With story after story last week proclaiming doom for DC Comics, many readers feared that the company might abandon its commitment toward diversity, eschewing "Batgirling" for the "meat and potatoes" of its 2011 Nu52 line-wide reboot. Despite the fact that DC's shift from an entire publishing strategy seemingly devised by Chief Creative Officer Geoff Johns playing with his action figures to one that takes risks, explores new territory, and attempts to expand the readership rather than catering to the same dwindling fanbase has not helped the company close the gap on competitor Marvel in sales, the company remains focused on its goal, and Co-Publishers Jim Lee and Dan Didio see a bright future in store for DC Comics.
Lee described the creative process since moving to Burbank as positive, largely thanks to all the meetings. "So much of what we do is done between meetings or walking to a meeting or in impromptu gatherings where we pull people together because we have an idea," said Lee, describing three slightly different kinds of meetings. "Now that we're all together, there's a great deal of collaboration and synergy that's happening due to having everyone under one roof."
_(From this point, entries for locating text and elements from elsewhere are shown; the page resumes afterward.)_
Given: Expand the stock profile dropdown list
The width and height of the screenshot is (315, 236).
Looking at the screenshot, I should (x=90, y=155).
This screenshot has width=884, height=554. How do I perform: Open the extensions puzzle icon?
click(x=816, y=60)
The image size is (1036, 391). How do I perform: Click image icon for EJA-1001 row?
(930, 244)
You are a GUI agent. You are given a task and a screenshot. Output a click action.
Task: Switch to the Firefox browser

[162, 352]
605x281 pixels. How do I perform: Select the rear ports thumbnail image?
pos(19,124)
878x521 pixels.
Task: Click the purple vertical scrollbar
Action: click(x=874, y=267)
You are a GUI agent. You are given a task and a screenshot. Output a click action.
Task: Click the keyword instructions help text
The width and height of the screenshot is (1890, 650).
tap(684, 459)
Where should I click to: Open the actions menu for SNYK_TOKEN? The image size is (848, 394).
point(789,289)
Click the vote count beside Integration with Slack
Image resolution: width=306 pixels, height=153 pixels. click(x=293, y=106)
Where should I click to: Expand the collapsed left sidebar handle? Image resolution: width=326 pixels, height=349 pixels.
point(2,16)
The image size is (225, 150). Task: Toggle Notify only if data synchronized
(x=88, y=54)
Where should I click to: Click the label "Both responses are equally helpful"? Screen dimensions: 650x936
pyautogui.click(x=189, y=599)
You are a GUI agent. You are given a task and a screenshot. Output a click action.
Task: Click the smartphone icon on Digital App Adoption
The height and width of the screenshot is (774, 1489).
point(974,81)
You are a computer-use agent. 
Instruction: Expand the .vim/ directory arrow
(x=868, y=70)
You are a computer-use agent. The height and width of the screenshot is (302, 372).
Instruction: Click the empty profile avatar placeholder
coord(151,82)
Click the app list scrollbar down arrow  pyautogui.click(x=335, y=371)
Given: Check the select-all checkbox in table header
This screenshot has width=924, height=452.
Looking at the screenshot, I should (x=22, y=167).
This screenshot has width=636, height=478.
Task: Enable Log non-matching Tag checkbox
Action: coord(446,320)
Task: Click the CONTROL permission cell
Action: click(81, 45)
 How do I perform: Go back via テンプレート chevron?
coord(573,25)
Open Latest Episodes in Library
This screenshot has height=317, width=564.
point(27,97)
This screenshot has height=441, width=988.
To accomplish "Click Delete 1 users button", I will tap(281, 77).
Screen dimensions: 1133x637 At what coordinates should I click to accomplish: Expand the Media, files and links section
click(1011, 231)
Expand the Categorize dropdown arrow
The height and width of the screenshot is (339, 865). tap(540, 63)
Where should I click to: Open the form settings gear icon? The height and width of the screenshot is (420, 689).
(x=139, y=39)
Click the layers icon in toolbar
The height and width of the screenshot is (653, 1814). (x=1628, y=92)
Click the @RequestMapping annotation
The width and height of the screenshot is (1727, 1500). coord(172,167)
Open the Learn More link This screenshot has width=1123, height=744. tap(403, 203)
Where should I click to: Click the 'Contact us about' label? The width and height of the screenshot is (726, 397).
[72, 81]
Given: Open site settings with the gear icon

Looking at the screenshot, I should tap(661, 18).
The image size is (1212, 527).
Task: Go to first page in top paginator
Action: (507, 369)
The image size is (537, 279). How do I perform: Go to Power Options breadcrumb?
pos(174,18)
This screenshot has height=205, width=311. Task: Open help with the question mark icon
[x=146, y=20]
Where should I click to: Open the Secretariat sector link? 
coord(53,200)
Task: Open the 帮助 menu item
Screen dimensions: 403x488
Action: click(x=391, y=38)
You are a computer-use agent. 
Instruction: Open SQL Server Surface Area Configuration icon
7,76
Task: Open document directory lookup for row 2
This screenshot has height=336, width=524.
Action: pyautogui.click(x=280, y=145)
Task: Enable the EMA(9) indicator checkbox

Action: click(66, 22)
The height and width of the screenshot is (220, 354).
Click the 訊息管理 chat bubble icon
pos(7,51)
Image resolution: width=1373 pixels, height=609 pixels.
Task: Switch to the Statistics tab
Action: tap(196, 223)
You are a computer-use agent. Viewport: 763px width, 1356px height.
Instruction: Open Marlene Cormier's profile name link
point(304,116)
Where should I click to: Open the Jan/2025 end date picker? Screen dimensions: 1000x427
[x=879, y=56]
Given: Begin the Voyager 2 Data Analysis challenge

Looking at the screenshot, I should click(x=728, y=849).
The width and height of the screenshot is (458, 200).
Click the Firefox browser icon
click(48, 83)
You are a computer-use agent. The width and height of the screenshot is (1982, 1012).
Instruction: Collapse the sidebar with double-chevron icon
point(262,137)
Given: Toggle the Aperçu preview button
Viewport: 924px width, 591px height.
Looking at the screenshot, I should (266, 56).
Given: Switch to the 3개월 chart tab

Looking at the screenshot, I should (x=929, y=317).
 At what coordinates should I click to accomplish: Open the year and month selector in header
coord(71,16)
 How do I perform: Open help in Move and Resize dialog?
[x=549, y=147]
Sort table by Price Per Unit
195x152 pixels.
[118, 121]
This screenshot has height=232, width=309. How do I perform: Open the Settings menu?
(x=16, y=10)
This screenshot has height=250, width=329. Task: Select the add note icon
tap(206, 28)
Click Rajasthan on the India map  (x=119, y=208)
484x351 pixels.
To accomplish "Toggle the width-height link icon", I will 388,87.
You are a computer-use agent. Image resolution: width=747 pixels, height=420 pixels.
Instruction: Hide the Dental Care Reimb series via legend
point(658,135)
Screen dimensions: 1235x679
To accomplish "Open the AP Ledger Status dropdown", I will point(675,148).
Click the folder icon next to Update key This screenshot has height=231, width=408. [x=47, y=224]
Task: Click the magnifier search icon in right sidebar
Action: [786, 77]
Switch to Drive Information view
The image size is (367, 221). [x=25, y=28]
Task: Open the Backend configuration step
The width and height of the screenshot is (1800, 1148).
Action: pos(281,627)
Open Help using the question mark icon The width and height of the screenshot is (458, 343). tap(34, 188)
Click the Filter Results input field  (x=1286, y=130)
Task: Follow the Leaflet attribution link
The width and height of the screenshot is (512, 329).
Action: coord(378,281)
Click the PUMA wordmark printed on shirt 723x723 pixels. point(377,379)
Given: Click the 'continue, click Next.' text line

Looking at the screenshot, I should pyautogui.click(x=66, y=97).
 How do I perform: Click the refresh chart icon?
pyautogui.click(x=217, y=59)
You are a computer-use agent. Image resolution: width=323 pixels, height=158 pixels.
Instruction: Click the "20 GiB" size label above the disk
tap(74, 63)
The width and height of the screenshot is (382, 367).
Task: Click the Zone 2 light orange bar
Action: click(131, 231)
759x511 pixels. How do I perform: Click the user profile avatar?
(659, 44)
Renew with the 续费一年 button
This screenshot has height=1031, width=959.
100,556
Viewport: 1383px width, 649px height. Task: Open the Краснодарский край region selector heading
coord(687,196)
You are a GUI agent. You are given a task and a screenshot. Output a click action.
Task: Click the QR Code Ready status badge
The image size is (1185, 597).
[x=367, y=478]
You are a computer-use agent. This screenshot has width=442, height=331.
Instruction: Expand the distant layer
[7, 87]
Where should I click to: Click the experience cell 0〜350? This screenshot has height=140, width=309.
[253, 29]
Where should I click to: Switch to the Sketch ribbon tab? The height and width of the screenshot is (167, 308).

Didio reaffirmed the company's commitment to DC You, a publishing initiative in which DC attempts to target diverse audiences by putting out a wide range of comics, many of which court audiences other than the company's previous target of forty-year old men. "If you're trying to build a fan base, a new audience, you've got to nurture it. You've got to take your time. You've got to take your losses," DiDio said. When he's not around to nurture the fan base personally, Didio uses a breast pump to produce and store comic fan base nourishment, which he keeps in the office fridge. "One time, Bob Harras found his way into my supply of comics nourishment, and he was sick for a week."
"Okay, more than one time," Didio admitted. But as for DC You, Didio has faith that if he throws enough of it at the wall, something will eventually stick. "Sooner or later, it's going to take hold and hopefully be a leader in the business. Right now, our goal is to try and feed out as much product that's as different as possible to try and attract the widest audience possible."
While Didio views comic book publishing in an oddly food-focused manner, Lee has a more pragmatic approach, likely developed over the course of many meetings of several varieties. "We had some hits, we have some things that are under-performing," Lee admitted, brushing Didio aside when Didio tried to cut in with a metaphor about peanut butter and jelly sandwiches. "What we (did) in June is definitely step one towards this sort of transformation of the (comics) line. And I think that story is still being written."
"That's good," Didio interjected. "I've got some last minute changes."
"Can we talk about it over a meeting," Lee asked?
"A lunch meeting," Didio agreed. "For some reason, I'm really hungry."